▶ _Material for this exercise_
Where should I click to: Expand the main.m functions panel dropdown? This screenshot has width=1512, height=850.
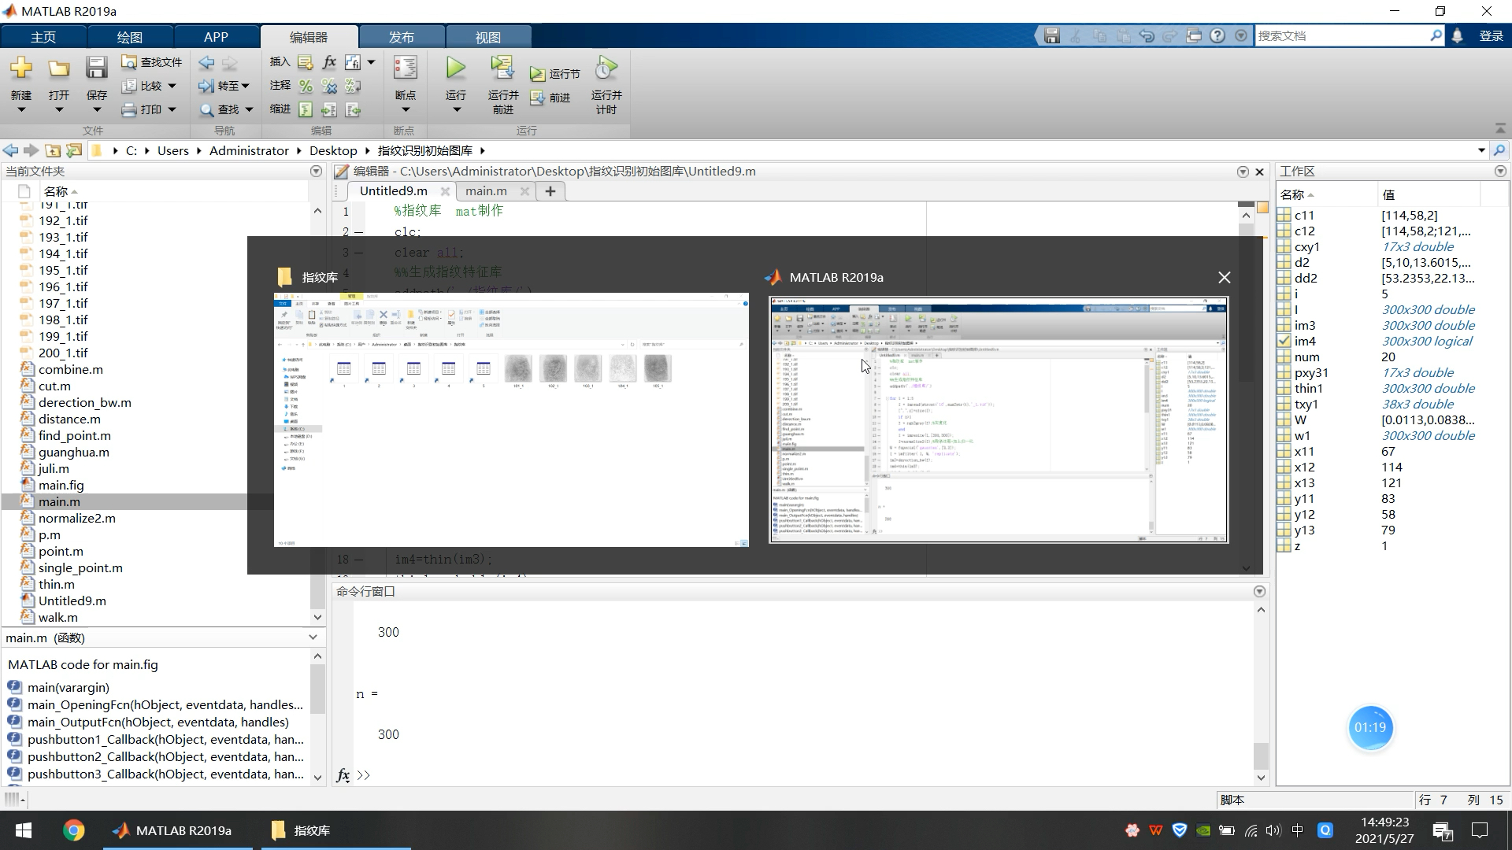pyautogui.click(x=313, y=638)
--
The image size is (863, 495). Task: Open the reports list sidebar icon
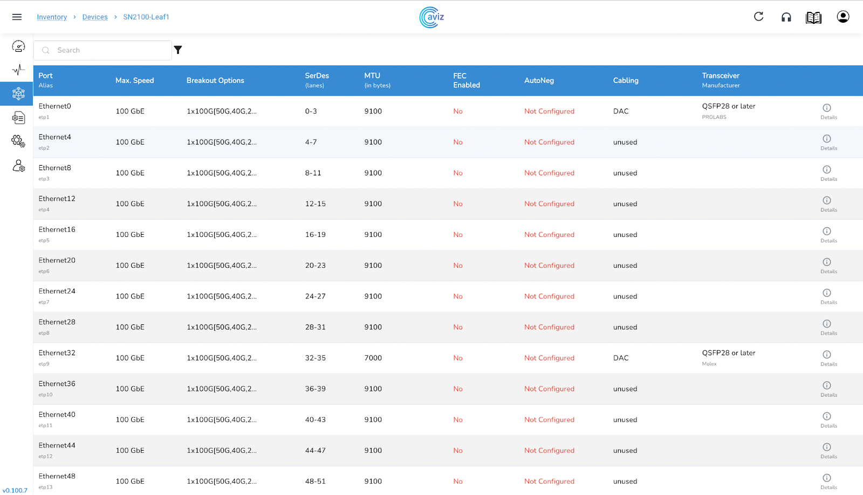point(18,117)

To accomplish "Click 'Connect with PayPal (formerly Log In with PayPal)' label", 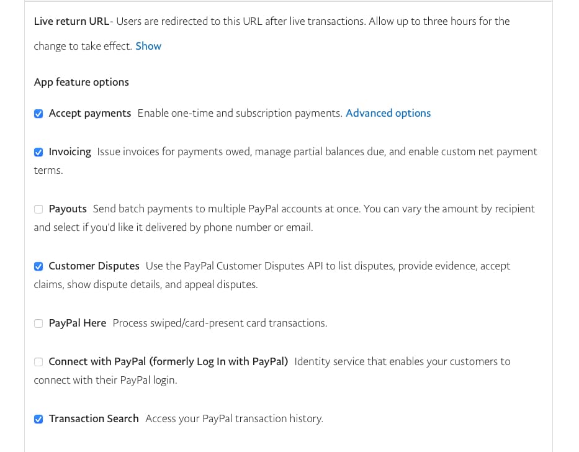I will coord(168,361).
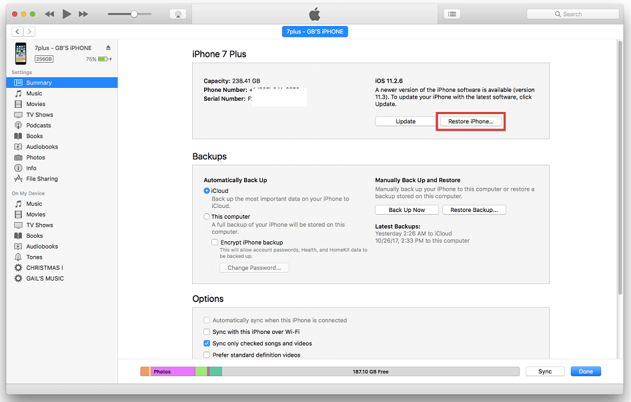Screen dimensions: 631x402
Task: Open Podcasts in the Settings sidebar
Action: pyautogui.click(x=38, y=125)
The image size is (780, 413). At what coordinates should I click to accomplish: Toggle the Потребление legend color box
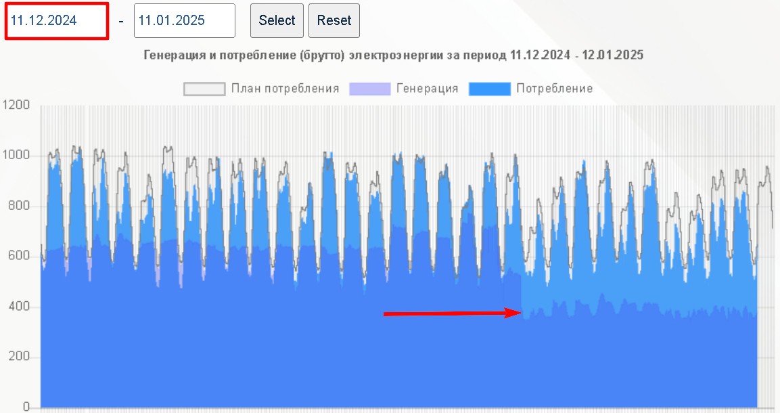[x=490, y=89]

▶ _The exercise_
Please find each line in the listing above that contains the string "size" and copy it out. Case counts.

▶ _Full solution_
The image size is (863, 495). Task: Open the reports list sidebar icon
The image size is (780, 413). At what coordinates should I click to accomplish: Toggle the Потребление legend color box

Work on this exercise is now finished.